VERPLICHTE OPDRACHT 1
Herschrijf de alinea die begint met "Het Mundaneum was" in de tekst over het Mundaneum hieronder als een korte opsomming waarin de belangrijkste feiten behouden blijven.

==============================

Het Mundaneum was, op zijn zachtst gezegd, een nogal ambitieus plan. De Belgische jurist Paul Otlet en Henri LaFontaine, de latere winnaar van de Nobelprijs voor de Vrede, begonnen in 1910 met een project om de complete menselijke kennis bijeen te brengen op fiches. De collectie zou de kern worden van een ‘Wereldstad’, ontworpen door Le Corbusier, een kenniscentrum dat de wereld moest inspireren met zijn bibliotheken, musea en universiteiten. De volgende decennia bouwde het team van Otlet aan een catalogus van meer dan twaalf miljoen kaarten met samenvattingen van boeken en tijdschriften. De volgende stap was een betaalde research service. Per jaar kwamen met de post en de telegraaf vanuit de hele wereld zo’n vijftienhonderd verzoeken om informatie.

==============================

VERPLICHTE OPDRACHT 2
Zet de regels uit de records hieronder als genummerde lijst onder elkaar, beginnend bij de regel met "Tap the 15:19 timestamp" en eindigend bij de regel met "[x=91, y=501]", zonder lege regels. Laat de afbeeldingen in je antwoord weg.

INVOERGEGEVENS
==============================

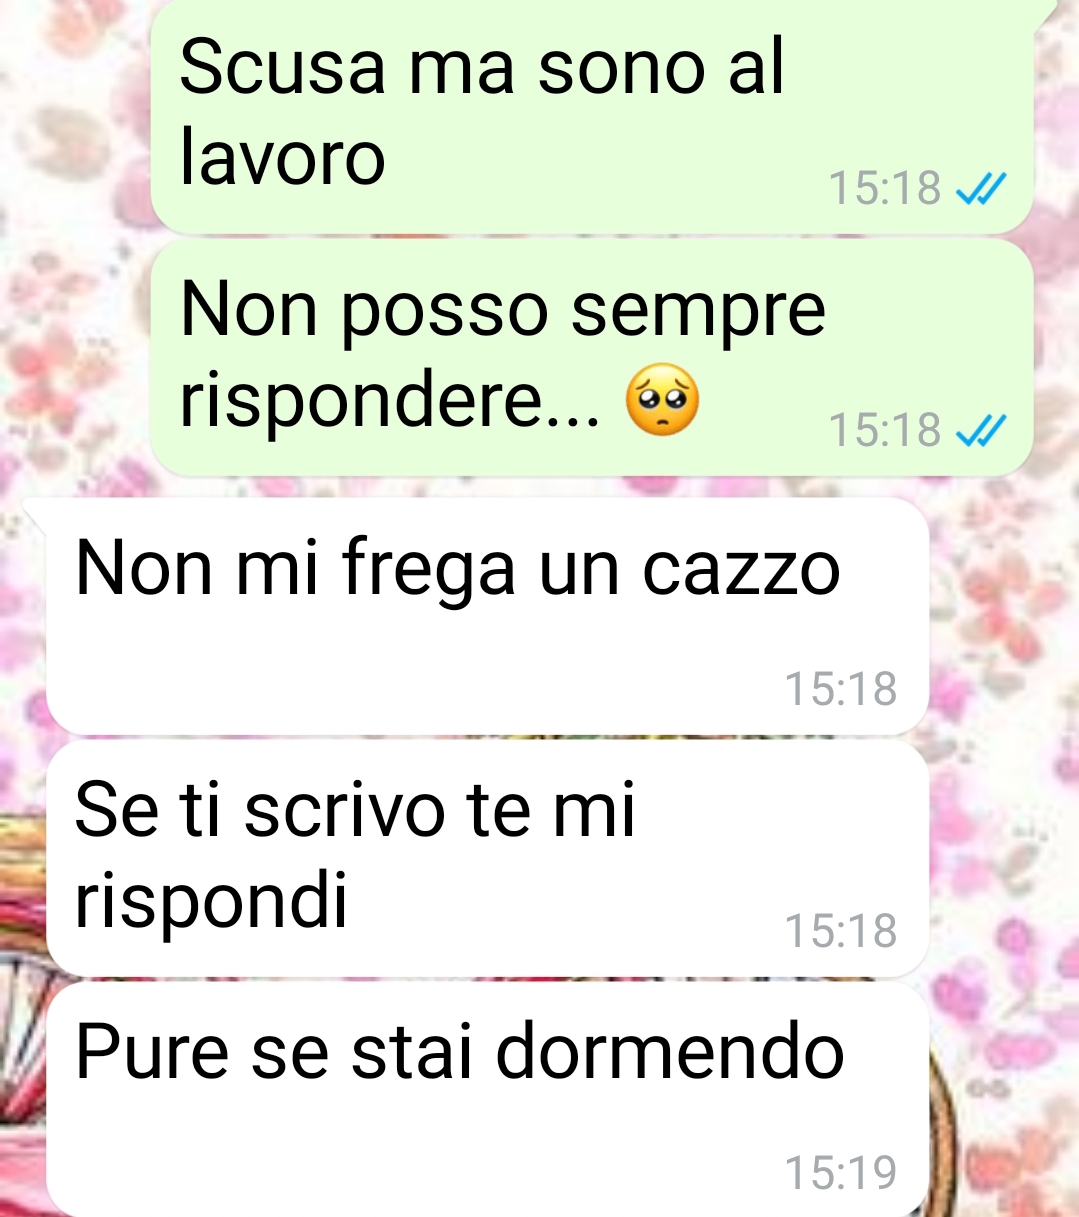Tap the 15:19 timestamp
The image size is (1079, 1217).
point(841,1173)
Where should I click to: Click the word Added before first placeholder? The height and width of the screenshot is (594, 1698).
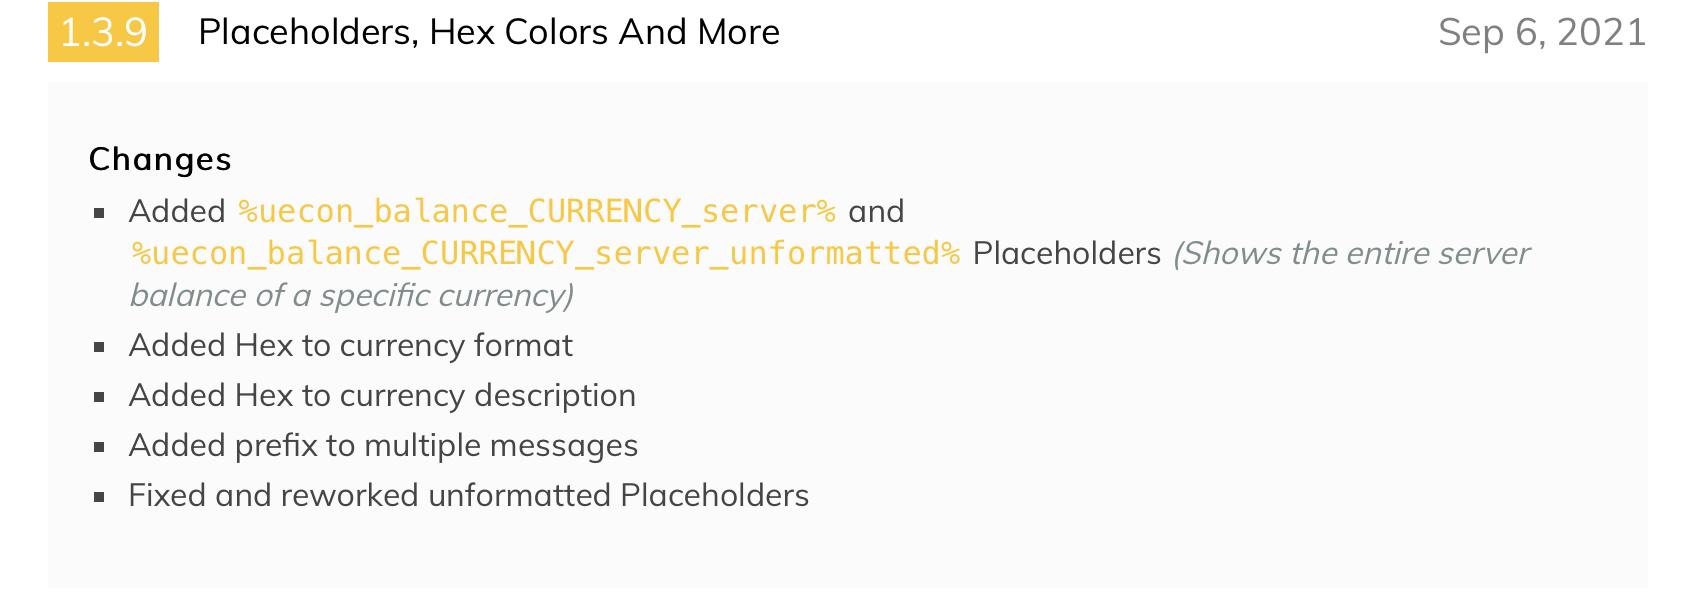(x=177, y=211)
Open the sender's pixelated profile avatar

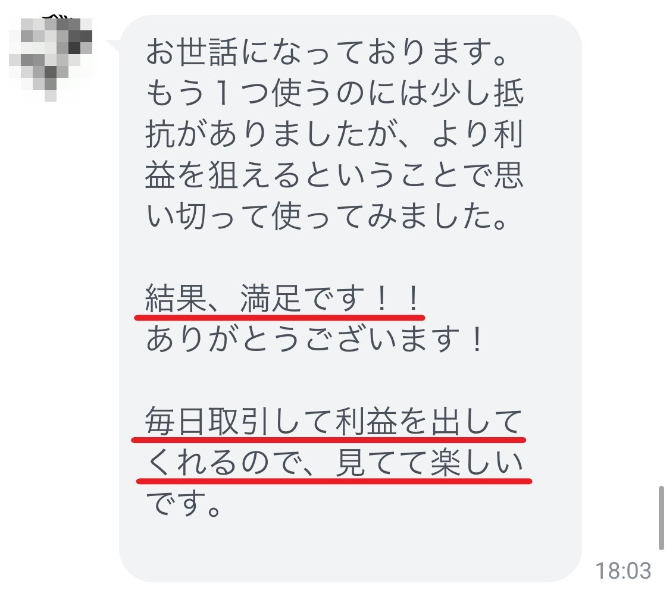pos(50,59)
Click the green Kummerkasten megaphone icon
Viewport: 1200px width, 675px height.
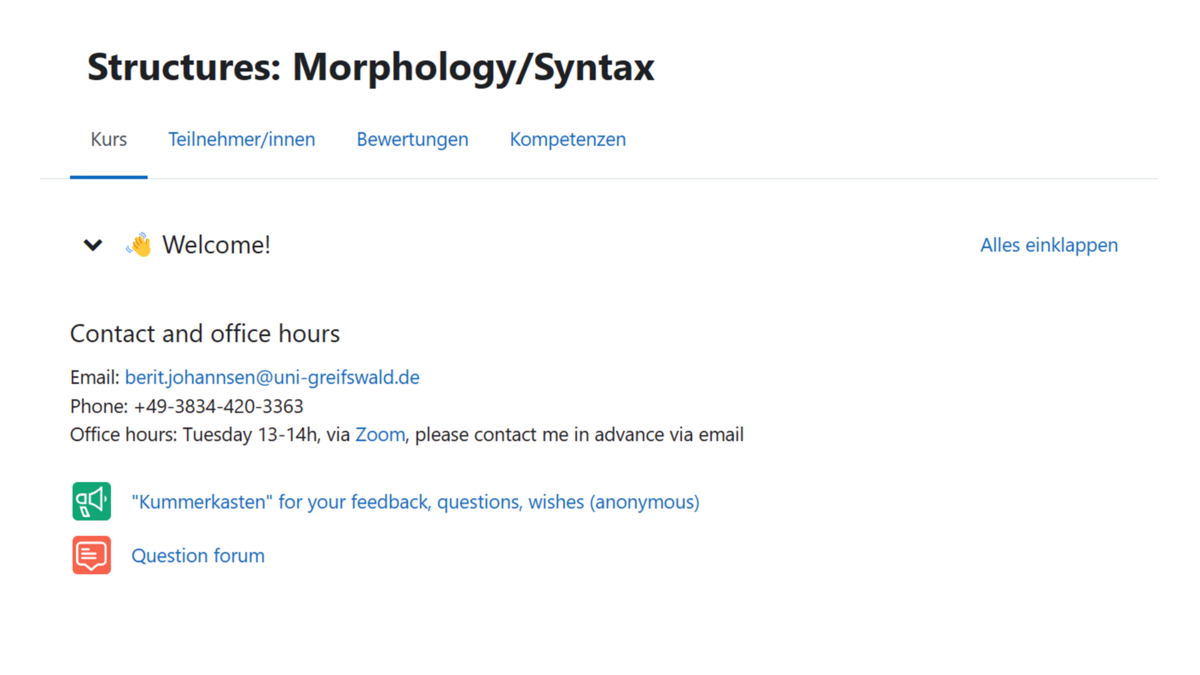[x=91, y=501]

==============================

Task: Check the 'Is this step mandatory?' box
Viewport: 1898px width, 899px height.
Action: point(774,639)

==============================

SCHRIFTELIJK ANTWOORD 1
- Het Mundaneum was een zeer ambitieus plan.
- In 1910 begonnen de Belgische jurist Paul Otlet en Henri LaFontaine, later winnaar van de Nobelprijs voor de Vrede, een project om alle menselijke kennis op fiches te verzamelen.
- De collectie moest de kern vormen van een door Le Corbusier ontworpen 'Wereldstad', een kenniscentrum met bibliotheken, musea en universiteiten.
- In de decennia daarna bouwde het team van Otlet een catalogus van meer dan twaalf miljoen kaarten met samenvattingen van boeken en tijdschriften.
- Vervolgens kwam er een betaalde researchdienst, die per jaar zo'n vijftienhonderd informatieverzoeken per post en telegraaf uit de hele wereld ontving.

SCHRIFTELIJK ANTWOORD 2
1. Tap the 15:19 timestamp
2. The image size is (1079, 1217).
3. point(841,1173)
4. Where should I click to: Click the word Added before first placeholder? The height and width of the screenshot is (594, 1698).
5. (x=177, y=211)
6. Open the sender's pixelated profile avatar
7. pos(50,59)
8. Click the green Kummerkasten megaphone icon
9. Viewport: 1200px width, 675px height.
10. [x=91, y=501]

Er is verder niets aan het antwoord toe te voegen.